**Data to use**
####

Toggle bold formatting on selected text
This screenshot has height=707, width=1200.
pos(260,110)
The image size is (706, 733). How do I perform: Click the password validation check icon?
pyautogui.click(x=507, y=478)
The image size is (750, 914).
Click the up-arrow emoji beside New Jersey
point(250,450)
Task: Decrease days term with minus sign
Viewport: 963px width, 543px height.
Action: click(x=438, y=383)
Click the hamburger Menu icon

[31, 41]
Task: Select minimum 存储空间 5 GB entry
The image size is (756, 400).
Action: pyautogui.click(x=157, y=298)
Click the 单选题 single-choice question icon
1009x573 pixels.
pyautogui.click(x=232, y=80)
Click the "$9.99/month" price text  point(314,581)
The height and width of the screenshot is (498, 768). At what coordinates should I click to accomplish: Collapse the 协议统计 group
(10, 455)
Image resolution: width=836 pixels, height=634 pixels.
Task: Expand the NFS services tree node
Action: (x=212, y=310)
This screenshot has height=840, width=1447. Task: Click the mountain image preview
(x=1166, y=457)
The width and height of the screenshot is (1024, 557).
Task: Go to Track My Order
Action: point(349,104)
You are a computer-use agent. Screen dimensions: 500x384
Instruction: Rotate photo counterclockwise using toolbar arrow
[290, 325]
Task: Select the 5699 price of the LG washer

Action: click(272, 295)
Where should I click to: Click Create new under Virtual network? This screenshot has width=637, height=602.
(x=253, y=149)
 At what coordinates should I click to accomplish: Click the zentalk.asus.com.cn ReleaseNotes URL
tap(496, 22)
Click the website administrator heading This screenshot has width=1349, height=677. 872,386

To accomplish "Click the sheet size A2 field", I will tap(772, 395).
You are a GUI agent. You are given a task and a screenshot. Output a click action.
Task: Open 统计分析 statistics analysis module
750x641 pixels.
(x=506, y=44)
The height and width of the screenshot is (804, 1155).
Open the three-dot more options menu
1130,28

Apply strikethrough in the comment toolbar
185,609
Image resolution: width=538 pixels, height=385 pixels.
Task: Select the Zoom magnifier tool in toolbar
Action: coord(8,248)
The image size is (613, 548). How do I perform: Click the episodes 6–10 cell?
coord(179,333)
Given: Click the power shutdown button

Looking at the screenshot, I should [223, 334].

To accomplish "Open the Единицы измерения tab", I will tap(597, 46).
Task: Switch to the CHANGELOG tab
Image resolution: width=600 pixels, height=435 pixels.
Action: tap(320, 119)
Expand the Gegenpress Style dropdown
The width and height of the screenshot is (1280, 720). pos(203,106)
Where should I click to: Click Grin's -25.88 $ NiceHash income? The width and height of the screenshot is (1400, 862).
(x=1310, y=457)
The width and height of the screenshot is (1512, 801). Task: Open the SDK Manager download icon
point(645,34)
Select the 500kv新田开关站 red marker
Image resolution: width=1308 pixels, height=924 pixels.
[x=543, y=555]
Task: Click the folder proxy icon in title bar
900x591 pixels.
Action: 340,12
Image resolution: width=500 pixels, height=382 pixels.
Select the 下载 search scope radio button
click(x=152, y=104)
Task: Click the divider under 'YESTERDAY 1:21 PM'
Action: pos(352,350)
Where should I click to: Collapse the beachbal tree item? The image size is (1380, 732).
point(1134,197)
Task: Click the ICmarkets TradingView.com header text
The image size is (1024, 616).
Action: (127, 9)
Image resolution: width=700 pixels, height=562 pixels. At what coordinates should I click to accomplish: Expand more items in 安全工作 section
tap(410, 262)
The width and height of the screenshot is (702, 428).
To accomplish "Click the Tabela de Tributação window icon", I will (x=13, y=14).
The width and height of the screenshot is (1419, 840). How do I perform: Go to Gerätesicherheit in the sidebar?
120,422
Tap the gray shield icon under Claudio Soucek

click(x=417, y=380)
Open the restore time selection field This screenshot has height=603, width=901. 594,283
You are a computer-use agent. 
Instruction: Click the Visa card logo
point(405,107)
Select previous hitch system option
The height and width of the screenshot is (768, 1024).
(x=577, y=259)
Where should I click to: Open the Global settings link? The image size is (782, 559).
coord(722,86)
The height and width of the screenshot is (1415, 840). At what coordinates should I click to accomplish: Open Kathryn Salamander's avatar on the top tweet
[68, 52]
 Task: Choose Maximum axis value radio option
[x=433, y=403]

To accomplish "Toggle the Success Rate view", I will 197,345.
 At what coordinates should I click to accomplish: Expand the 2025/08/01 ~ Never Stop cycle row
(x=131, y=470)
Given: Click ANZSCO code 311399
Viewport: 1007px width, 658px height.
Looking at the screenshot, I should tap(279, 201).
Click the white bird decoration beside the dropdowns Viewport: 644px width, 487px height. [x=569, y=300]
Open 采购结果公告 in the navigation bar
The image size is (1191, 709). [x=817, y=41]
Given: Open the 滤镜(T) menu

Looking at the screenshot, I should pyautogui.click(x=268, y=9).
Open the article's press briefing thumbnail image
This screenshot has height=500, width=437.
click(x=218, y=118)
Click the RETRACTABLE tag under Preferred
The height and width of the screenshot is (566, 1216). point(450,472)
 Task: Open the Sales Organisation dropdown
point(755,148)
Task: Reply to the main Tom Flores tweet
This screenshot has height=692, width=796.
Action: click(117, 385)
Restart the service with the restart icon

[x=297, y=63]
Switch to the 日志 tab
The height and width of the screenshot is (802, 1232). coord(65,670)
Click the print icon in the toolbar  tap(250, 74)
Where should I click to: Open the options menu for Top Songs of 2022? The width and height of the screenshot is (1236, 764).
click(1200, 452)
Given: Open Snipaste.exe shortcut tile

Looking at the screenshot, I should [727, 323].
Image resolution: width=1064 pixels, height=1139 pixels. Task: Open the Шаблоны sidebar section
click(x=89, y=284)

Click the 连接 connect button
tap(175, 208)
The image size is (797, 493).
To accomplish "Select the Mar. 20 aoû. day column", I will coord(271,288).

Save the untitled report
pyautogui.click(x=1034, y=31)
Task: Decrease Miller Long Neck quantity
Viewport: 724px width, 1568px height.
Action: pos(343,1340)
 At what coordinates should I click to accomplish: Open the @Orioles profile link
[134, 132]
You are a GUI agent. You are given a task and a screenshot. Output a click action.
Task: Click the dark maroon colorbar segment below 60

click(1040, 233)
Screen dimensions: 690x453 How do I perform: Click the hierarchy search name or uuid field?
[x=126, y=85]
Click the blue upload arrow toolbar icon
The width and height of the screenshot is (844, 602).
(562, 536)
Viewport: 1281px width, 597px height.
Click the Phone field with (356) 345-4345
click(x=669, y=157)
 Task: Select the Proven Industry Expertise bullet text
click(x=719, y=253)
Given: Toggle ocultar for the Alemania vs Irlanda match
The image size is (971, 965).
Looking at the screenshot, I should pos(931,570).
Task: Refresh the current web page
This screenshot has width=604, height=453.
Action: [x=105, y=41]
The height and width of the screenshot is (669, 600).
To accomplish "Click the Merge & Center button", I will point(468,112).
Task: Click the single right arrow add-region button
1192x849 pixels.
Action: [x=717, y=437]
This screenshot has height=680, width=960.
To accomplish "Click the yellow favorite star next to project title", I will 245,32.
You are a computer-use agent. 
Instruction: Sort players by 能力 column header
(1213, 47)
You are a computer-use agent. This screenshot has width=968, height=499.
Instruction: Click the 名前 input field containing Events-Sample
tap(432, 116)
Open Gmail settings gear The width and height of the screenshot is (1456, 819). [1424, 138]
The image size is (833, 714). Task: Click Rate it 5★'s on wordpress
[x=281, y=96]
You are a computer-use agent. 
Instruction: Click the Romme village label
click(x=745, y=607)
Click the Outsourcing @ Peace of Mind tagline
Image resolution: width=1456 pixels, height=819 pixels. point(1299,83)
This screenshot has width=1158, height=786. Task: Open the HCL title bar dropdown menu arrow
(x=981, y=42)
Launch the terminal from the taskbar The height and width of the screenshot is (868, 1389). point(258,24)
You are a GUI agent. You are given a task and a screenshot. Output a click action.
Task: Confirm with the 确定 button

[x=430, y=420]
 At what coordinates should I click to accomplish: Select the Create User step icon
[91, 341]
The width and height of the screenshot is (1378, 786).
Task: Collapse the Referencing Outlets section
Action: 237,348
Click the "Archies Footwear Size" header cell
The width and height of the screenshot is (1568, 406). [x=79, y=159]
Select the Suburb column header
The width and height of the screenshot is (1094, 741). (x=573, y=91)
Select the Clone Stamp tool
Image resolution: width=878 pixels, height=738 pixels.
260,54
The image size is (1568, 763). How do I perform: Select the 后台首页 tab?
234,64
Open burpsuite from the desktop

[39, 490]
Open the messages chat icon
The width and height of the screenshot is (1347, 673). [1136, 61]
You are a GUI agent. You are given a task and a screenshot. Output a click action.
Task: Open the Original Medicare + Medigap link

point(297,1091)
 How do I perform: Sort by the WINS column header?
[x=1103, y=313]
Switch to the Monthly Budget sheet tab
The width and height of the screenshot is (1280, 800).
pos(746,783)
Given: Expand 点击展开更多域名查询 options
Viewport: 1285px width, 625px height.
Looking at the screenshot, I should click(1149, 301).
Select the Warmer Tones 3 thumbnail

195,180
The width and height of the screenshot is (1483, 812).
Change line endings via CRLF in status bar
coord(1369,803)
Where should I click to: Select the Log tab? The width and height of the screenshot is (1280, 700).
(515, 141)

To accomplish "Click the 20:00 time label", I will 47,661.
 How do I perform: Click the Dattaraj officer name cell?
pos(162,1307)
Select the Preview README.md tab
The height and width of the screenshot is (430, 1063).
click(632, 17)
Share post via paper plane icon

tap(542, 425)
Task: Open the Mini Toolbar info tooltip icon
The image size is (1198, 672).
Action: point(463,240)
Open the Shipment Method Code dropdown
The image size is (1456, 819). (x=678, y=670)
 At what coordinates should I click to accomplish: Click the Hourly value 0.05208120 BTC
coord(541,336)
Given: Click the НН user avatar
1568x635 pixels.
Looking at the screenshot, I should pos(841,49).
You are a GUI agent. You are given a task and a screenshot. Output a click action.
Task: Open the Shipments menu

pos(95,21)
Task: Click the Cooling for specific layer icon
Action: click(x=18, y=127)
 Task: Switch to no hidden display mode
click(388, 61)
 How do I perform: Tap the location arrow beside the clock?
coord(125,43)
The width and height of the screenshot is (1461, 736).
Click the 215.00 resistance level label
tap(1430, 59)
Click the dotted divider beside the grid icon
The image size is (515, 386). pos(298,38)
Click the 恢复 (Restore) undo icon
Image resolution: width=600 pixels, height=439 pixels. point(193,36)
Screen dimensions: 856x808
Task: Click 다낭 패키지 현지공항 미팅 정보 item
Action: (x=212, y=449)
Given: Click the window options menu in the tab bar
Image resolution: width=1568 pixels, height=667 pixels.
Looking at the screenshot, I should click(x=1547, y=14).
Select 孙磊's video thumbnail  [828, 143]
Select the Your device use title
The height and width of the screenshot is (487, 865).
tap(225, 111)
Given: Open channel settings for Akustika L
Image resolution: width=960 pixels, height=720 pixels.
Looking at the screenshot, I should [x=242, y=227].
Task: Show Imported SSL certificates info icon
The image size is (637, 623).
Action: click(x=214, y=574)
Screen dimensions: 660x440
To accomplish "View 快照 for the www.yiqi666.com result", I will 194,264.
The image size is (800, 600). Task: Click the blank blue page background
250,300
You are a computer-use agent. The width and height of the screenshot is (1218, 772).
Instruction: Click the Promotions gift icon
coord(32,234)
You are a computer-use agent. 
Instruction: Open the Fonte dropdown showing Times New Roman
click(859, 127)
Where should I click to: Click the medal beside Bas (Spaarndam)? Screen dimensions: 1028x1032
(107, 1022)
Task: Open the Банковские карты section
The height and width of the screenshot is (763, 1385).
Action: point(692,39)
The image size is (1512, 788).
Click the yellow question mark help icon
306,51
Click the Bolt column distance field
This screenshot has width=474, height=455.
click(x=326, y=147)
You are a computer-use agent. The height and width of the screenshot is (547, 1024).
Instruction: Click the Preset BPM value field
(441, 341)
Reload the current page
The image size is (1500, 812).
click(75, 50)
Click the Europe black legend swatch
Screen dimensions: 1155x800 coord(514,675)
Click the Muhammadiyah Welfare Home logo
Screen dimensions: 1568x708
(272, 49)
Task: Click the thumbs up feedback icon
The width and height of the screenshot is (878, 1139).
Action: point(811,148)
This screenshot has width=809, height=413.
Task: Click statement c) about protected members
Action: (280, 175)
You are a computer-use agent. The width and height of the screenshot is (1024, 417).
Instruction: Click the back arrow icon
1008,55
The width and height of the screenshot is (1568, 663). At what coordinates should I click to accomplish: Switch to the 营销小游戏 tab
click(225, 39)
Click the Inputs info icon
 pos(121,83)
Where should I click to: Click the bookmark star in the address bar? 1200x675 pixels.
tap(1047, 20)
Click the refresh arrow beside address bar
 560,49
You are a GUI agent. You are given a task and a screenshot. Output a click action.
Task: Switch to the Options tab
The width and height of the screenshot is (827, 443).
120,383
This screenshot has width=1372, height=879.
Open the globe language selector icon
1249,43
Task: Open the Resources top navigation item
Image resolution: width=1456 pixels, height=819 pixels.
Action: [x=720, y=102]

####

**Goal of the exercise**
Start with the first line of the data and print every line exactly. The line containing "Task: Decrease days term with minus sign" is the last one to include.

**Solution**
Toggle bold formatting on selected text
This screenshot has height=707, width=1200.
pos(260,110)
The image size is (706, 733). How do I perform: Click the password validation check icon?
pyautogui.click(x=507, y=478)
The image size is (750, 914).
Click the up-arrow emoji beside New Jersey
point(250,450)
Task: Decrease days term with minus sign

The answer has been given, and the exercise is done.